BUFFALO, N.Y. (WKBW) — Ferrell and Felicia Edmunds have a problem. On Sunday night, when the Steelers host the Bills on Sunday Night Football, they’ll have to make a decision.
Will they root on their two oldest sons, Trey and Terrell, who play for the Steelers? Or will they be rooting on their youngest son, Tremaine, who plays for the Bills?
It’s a good problem to have.
On Sunday night the Edmunds brothers will rewrite history when they all suit up in the same game. It will be the first time three siblings play in the same NFL game in 92 years.
“Playing on prime time against my brothers...I mean, what more could you ask for?,” Tremaine said with a smile. “What more could we ask for as a family?”
The youngest brother, Tremaine is just 21-years-old and is a captain on the Bills defense. Terrell, 22, plays safety for the Steelers and was also a first round draft pick in 2018, like Tremaine. Trey Edmunds, the oldest of the three brothers, plays running back for the Steelers.
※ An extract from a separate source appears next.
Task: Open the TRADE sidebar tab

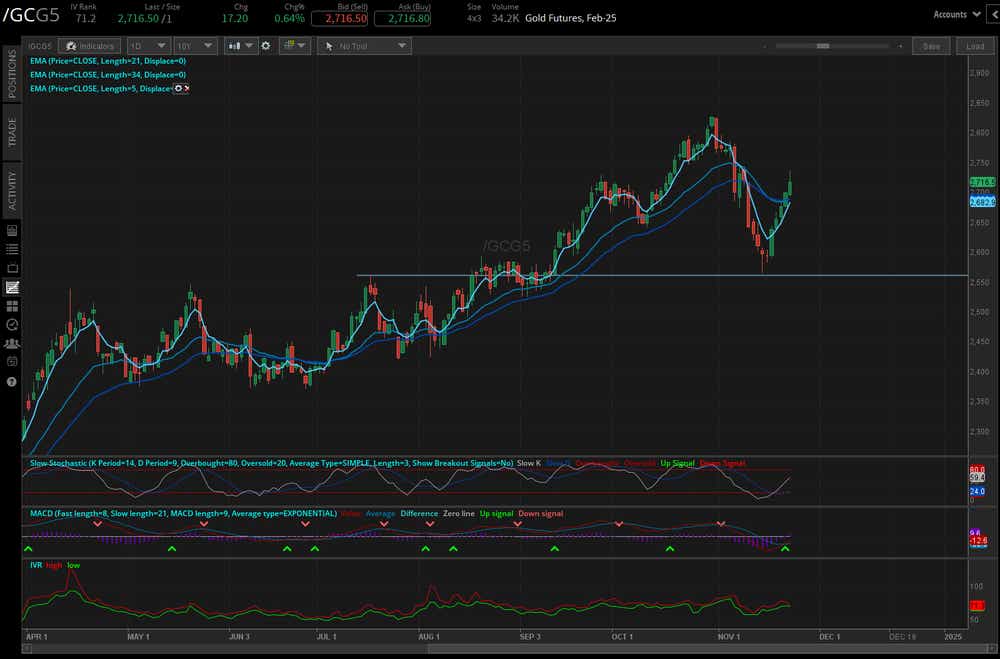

“Just being able to actually see it happen right now it’s huge, you think about it and you dream about it but you don’t really ever know if it’s actually going to happen,” Trey said earlier this week. “We’re excited and emotions are going to be everywhere but it going to be a good opportunity for our family and both teams.”
When asked if Trey was excited to get physical with his baby brother, the Steelers running back smirked and said “oh yeah, that’s my job.”
“You know the apple doesn’t fall far from the tree,” Bills head coach Sean McDermott said. “When you see the other siblings and the success they’ve had and you meet their dad, their grandmother, their extended family like I’ve said before about Tremaine, the support he has from his family and the roots he has sets himself and his brothers up for success.”
Tremaine, who has proven to be a leader for the Bills defense in and off the field credits his brothers as a big reason he’s had a successful start to his NFL career. A captain on the Bills defense, Edmunds has 97 tackles and 1.5 sacks.
“We always pushed each other no matter what it was even outside of being on the field and outside of sports. We push each other to be better men, just everything, so I can’t thank them enough because without them, me being the youngest, showing me the right way it really would’ve been hard for me.
And while all three brothers realize how special Sunday night will be, they are focused on a crucial match up with playoff implications.
“Nothing is going to change on Sunday,” Tremaine added. “I want to win so it’s going to be a competitive game, you know so I’m ready for it.”